Tschaï à la sauce Tao
Les deux pays décrits dans les premières parties du roman font quelque peu penser aux thématiques de Jack Vance : le premier est quelque peu médiéval avec un roi fou, des complots de palais, une cité aux rues étroites. Le second est plus évolué technologiquement, avec un comité directeur, un confort matériel global… et une police secrète omniprésente, qui n’est pas sans rappeler un état soviétique. En lisant ces chapitres, je les imaginais parfaitement illustrés par Moebius ou Mézières de l’époque.
Le Cycle de Tschaï est publié à la même période (1968 à 1970) et, évidemment, cette histoire d’humain isolé sur une planète fait écho à La main gauche. Mais, là où Vance déploie une aventure trépidante, un personnage masculin fort, tourné vers l’action et bousculant les sociétés qu’il traverse, Le Guin propose plusieurs points de vue (celui de Genly et celui d’Estraven) et certains chapitres sont consacrés à la mythologie locale. De plus, Genly n’est pas là pour imposer son point de vue. Il est littéralement une éponge qu’imprègne lentement de la culture locale sur plusieurs années…

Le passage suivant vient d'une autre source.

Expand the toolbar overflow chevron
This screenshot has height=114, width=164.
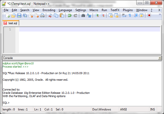tap(160, 15)
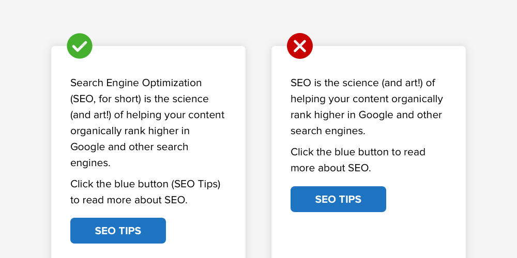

Un roman très riche dans ses thématiques (je n’ai pas abordé la construction d’une amitié, la trahison, la religion…) et la dernière partie est inspirée par le goût de Le Guin pour les explorateurs polaires. Quelques fois, je regrette de découvrir un classique tardivement, mais, dans ce cas précis, certains aspects sont tellement actuels (le héros est une personne de couleur, sans que ça ait le moindre impact sur le récit) qu’il semble que ce soit le bon moment pour le découvrir.
Couverture façon L’âge des étoiles
La collection SF L’âge des étoiles est publiée à la fin des années 1970 par Robert Laffont. Il y a onze titres et les couvertures sont illustrées par des auteurs BD façon BD justement (un empilage de cases). C’est vraiment un chouette concept.
Il y a peu, j’ai proposé un petit dessin en échange d’un truc et on m’a demandé une fausse couverture. J’ai fait ça à l’arrache et j’ai choisi La main gauche de la nuit puisque j’étais en train de le terminer. Ce n’est pas fabuleux au niveau des couleurs, mais bon, pas le temps de peaufiner/retravailler.